Institutions Flee Risk Assets as AI Disruption Looms
Futures Open Interest (OI) Drops as Institutions Aggressively Cut Exposure to Risk Assets
Institutional investors have been actively reducing their exposure to risk assets, leading to a significant drop in futures open interest (OI). This trend is a result of concerns about the overall market valuation of artificial intelligence (AI) and the potential disruption caused by DeepSeek's low-cost AI services.
Crypto mining stocks have been particularly hard hit, with companies like Riot Platforms (RIOT), Cleanspark (CLSK), Cipher Mining (CIFR), and MARA Holdings (MARA) experiencing stock crashes of up to 10%. Coinbase's shares also fell by 10%, while MicroStrategy, the largest corporate holder of Bitcoin, saw a decline of 8.5%.
The arrival of DeepSeek has created uncertainty in the market, as its services are offered at much lower prices than competitors. This has raised concerns about the sustainability of AI investments and the future of crypto mining stocks. Bitcoin miners, who were already struggling after Bitcoin's fourth halving in April, have been forced to diversify their operations to include AI and high-performance computing (HPC).
AI crypto tokens have also suffered significant losses, with the total market capitalization for AI crypto tokens dropping 5.11% in the last 24 hours.
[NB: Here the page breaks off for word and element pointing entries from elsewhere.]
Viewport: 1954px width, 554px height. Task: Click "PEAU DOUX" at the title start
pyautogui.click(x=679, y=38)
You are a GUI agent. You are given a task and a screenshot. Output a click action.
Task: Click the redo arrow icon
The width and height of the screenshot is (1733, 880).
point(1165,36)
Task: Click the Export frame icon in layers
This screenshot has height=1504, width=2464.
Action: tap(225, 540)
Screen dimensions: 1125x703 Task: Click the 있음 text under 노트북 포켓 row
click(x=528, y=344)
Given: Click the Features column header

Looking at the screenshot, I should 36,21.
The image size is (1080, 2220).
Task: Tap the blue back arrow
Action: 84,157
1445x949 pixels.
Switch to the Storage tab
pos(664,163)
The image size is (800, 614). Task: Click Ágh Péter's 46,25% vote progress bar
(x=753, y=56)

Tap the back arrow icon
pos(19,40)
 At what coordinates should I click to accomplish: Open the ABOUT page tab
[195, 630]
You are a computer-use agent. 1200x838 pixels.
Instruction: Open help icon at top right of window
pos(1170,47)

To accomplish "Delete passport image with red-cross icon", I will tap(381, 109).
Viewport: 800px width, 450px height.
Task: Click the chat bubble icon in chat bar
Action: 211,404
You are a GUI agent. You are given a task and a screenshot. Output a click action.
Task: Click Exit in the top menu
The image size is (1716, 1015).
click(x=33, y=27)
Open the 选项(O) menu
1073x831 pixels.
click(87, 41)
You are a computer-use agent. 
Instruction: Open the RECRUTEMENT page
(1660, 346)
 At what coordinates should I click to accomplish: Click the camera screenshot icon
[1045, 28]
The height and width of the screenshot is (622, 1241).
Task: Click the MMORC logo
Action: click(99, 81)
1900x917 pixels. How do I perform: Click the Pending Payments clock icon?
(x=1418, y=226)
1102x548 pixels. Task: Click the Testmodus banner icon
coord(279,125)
Venice Token (VVV) and Virtuals Protocol (VIRTUALS) led the losses, falling by 20.29% and 11.75%, respectively.
The ongoing market downturn highlights the increasing challenges faced by both AI and crypto sectors. As institutions aggressively cut their exposure to risk assets, the future of these industries remains uncertain. However, the market is still volatile, and investors should remain cautious and monitor the situation closely.